# Dataset excerpts:
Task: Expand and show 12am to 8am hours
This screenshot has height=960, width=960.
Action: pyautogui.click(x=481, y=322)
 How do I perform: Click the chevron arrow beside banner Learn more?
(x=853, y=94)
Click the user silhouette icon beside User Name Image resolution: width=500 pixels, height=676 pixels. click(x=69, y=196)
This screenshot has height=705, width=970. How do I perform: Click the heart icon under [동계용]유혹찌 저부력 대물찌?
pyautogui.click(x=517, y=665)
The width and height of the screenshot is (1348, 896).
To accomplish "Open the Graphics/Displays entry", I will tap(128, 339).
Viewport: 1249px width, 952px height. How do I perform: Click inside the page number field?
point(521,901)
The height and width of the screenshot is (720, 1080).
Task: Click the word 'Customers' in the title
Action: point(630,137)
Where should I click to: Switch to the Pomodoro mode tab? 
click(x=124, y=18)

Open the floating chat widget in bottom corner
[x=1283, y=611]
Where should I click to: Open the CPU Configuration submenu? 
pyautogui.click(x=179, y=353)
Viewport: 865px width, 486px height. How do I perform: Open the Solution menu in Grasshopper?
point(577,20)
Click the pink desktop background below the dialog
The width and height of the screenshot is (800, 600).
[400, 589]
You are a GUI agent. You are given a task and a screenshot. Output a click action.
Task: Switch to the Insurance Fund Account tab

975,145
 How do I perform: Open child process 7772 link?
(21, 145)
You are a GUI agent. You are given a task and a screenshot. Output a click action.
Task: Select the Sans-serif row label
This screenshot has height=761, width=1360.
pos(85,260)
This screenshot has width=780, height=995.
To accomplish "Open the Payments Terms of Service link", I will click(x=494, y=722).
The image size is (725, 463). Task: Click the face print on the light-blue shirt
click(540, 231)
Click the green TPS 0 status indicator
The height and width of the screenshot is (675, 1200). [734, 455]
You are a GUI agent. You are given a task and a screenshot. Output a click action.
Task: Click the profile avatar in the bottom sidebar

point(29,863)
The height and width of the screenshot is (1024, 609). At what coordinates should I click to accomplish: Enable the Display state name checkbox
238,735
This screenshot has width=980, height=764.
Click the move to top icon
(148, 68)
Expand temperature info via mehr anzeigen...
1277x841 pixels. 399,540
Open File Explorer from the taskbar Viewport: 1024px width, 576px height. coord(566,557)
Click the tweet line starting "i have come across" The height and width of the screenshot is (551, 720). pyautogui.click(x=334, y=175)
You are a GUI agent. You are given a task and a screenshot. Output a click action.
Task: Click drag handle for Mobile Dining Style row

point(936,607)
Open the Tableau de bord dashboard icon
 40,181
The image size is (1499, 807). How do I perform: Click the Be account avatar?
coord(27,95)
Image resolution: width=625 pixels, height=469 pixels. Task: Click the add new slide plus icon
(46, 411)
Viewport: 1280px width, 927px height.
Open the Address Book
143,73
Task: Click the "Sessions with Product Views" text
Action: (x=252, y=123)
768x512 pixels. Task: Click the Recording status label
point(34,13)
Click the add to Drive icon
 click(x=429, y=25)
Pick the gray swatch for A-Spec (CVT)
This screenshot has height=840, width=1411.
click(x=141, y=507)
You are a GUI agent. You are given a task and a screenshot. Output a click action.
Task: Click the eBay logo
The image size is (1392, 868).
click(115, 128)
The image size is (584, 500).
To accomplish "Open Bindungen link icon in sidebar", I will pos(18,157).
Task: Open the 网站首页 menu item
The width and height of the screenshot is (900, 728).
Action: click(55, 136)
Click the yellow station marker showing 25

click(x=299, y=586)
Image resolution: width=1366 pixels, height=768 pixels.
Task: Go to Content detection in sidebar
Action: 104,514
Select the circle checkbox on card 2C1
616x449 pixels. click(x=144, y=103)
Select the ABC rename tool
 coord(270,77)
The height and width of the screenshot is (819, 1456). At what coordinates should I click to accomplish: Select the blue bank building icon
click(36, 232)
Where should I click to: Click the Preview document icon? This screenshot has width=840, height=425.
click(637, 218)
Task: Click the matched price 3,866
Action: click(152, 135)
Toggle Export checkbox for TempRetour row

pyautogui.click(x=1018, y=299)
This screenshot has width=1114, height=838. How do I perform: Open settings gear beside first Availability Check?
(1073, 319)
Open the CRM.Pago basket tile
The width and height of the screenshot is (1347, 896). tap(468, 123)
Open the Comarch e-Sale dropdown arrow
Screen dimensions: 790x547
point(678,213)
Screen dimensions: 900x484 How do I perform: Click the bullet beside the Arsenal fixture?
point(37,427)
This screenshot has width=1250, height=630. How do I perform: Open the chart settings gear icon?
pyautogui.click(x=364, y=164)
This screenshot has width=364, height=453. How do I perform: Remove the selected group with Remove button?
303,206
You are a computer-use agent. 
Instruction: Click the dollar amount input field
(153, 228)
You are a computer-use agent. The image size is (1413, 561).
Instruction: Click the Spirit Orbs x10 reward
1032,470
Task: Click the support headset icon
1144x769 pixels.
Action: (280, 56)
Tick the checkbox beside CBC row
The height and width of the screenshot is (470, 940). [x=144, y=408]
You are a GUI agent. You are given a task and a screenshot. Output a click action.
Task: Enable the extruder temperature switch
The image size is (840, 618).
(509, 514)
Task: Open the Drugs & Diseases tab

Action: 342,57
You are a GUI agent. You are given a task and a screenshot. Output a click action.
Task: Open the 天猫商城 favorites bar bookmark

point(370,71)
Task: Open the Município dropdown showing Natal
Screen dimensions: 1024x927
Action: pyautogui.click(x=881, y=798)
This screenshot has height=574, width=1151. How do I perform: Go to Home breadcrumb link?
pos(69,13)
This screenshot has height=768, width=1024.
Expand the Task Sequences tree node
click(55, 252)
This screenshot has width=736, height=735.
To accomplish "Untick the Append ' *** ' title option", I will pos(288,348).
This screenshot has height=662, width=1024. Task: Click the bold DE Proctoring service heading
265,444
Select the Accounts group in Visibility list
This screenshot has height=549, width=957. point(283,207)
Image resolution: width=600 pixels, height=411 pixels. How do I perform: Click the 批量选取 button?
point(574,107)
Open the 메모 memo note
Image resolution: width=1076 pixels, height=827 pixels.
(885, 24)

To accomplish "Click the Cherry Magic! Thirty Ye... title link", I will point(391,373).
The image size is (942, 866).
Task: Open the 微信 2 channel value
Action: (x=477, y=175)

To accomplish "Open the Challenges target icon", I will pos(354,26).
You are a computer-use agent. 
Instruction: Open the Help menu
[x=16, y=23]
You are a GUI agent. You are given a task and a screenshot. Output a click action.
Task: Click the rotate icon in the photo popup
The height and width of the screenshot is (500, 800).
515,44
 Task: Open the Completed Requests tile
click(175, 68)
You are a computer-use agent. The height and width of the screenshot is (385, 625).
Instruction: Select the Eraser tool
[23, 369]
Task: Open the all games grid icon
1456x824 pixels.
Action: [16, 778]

# What to produce:
Set down every record above, word for word.

# Solution to this task:
Task: Expand and show 12am to 8am hours
This screenshot has height=960, width=960.
Action: pyautogui.click(x=481, y=322)
 How do I perform: Click the chevron arrow beside banner Learn more?
(x=853, y=94)
Click the user silhouette icon beside User Name Image resolution: width=500 pixels, height=676 pixels. click(x=69, y=196)
This screenshot has height=705, width=970. How do I perform: Click the heart icon under [동계용]유혹찌 저부력 대물찌?
pyautogui.click(x=517, y=665)
The width and height of the screenshot is (1348, 896).
To accomplish "Open the Graphics/Displays entry", I will tap(128, 339).
Viewport: 1249px width, 952px height. How do I perform: Click inside the page number field?
point(521,901)
The height and width of the screenshot is (720, 1080).
Task: Click the word 'Customers' in the title
Action: point(630,137)
Where should I click to: Switch to the Pomodoro mode tab? 
click(x=124, y=18)

Open the floating chat widget in bottom corner
[x=1283, y=611]
Where should I click to: Open the CPU Configuration submenu? 
pyautogui.click(x=179, y=353)
Viewport: 865px width, 486px height. How do I perform: Open the Solution menu in Grasshopper?
point(577,20)
Click the pink desktop background below the dialog
The width and height of the screenshot is (800, 600).
[400, 589]
You are a GUI agent. You are given a task and a screenshot. Output a click action.
Task: Switch to the Insurance Fund Account tab

975,145
 How do I perform: Open child process 7772 link?
(21, 145)
You are a GUI agent. You are given a task and a screenshot. Output a click action.
Task: Select the Sans-serif row label
This screenshot has height=761, width=1360.
pos(85,260)
This screenshot has width=780, height=995.
To accomplish "Open the Payments Terms of Service link", I will click(x=494, y=722).
The image size is (725, 463). Task: Click the face print on the light-blue shirt
click(540, 231)
Click the green TPS 0 status indicator
The height and width of the screenshot is (675, 1200). [734, 455]
You are a GUI agent. You are given a task and a screenshot. Output a click action.
Task: Click the profile avatar in the bottom sidebar

point(29,863)
The height and width of the screenshot is (1024, 609). At what coordinates should I click to accomplish: Enable the Display state name checkbox
238,735
This screenshot has width=980, height=764.
Click the move to top icon
(148, 68)
Expand temperature info via mehr anzeigen...
1277x841 pixels. 399,540
Open File Explorer from the taskbar Viewport: 1024px width, 576px height. coord(566,557)
Click the tweet line starting "i have come across" The height and width of the screenshot is (551, 720). pyautogui.click(x=334, y=175)
You are a GUI agent. You are given a task and a screenshot. Output a click action.
Task: Click drag handle for Mobile Dining Style row

point(936,607)
Open the Tableau de bord dashboard icon
 40,181
The image size is (1499, 807). How do I perform: Click the Be account avatar?
coord(27,95)
Image resolution: width=625 pixels, height=469 pixels. Task: Click the add new slide plus icon
(46, 411)
Viewport: 1280px width, 927px height.
Open the Address Book
143,73
Task: Click the "Sessions with Product Views" text
Action: (x=252, y=123)
768x512 pixels. Task: Click the Recording status label
point(34,13)
Click the add to Drive icon
 click(x=429, y=25)
Pick the gray swatch for A-Spec (CVT)
This screenshot has height=840, width=1411.
click(x=141, y=507)
You are a GUI agent. You are given a task and a screenshot. Output a click action.
Task: Click the eBay logo
The image size is (1392, 868).
click(115, 128)
The image size is (584, 500).
To accomplish "Open Bindungen link icon in sidebar", I will pos(18,157).
Task: Open the 网站首页 menu item
The width and height of the screenshot is (900, 728).
Action: click(55, 136)
Click the yellow station marker showing 25

click(x=299, y=586)
Image resolution: width=1366 pixels, height=768 pixels.
Task: Go to Content detection in sidebar
Action: 104,514
Select the circle checkbox on card 2C1
616x449 pixels. click(x=144, y=103)
Select the ABC rename tool
 coord(270,77)
The height and width of the screenshot is (819, 1456). At what coordinates should I click to accomplish: Select the blue bank building icon
click(36, 232)
Where should I click to: Click the Preview document icon? This screenshot has width=840, height=425.
click(637, 218)
Task: Click the matched price 3,866
Action: click(152, 135)
Toggle Export checkbox for TempRetour row

pyautogui.click(x=1018, y=299)
This screenshot has width=1114, height=838. How do I perform: Open settings gear beside first Availability Check?
(1073, 319)
Open the CRM.Pago basket tile
The width and height of the screenshot is (1347, 896). tap(468, 123)
Open the Comarch e-Sale dropdown arrow
Screen dimensions: 790x547
point(678,213)
Screen dimensions: 900x484 How do I perform: Click the bullet beside the Arsenal fixture?
point(37,427)
This screenshot has width=1250, height=630. How do I perform: Open the chart settings gear icon?
pyautogui.click(x=364, y=164)
This screenshot has width=364, height=453. How do I perform: Remove the selected group with Remove button?
303,206
You are a computer-use agent. 
Instruction: Click the dollar amount input field
(153, 228)
You are a computer-use agent. The image size is (1413, 561).
Instruction: Click the Spirit Orbs x10 reward
1032,470
Task: Click the support headset icon
1144x769 pixels.
Action: (280, 56)
Tick the checkbox beside CBC row
The height and width of the screenshot is (470, 940). [x=144, y=408]
You are a GUI agent. You are given a task and a screenshot. Output a click action.
Task: Enable the extruder temperature switch
The image size is (840, 618).
(509, 514)
Task: Open the Drugs & Diseases tab

Action: 342,57
You are a GUI agent. You are given a task and a screenshot. Output a click action.
Task: Open the 天猫商城 favorites bar bookmark

point(370,71)
Task: Open the Município dropdown showing Natal
Screen dimensions: 1024x927
Action: pyautogui.click(x=881, y=798)
This screenshot has height=574, width=1151. How do I perform: Go to Home breadcrumb link?
pos(69,13)
This screenshot has height=768, width=1024.
Expand the Task Sequences tree node
click(55, 252)
This screenshot has width=736, height=735.
To accomplish "Untick the Append ' *** ' title option", I will pos(288,348).
This screenshot has height=662, width=1024. Task: Click the bold DE Proctoring service heading
265,444
Select the Accounts group in Visibility list
This screenshot has height=549, width=957. point(283,207)
Image resolution: width=600 pixels, height=411 pixels. How do I perform: Click the 批量选取 button?
point(574,107)
Open the 메모 memo note
Image resolution: width=1076 pixels, height=827 pixels.
(885, 24)

To accomplish "Click the Cherry Magic! Thirty Ye... title link", I will point(391,373).
The image size is (942, 866).
Task: Open the 微信 2 channel value
Action: (x=477, y=175)

To accomplish "Open the Challenges target icon", I will pos(354,26).
You are a computer-use agent. 
Instruction: Open the Help menu
[x=16, y=23]
You are a GUI agent. You are given a task and a screenshot. Output a click action.
Task: Click the rotate icon in the photo popup
The height and width of the screenshot is (500, 800).
515,44
 Task: Open the Completed Requests tile
click(175, 68)
You are a computer-use agent. The height and width of the screenshot is (385, 625).
Instruction: Select the Eraser tool
[23, 369]
Task: Open the all games grid icon
1456x824 pixels.
Action: [16, 778]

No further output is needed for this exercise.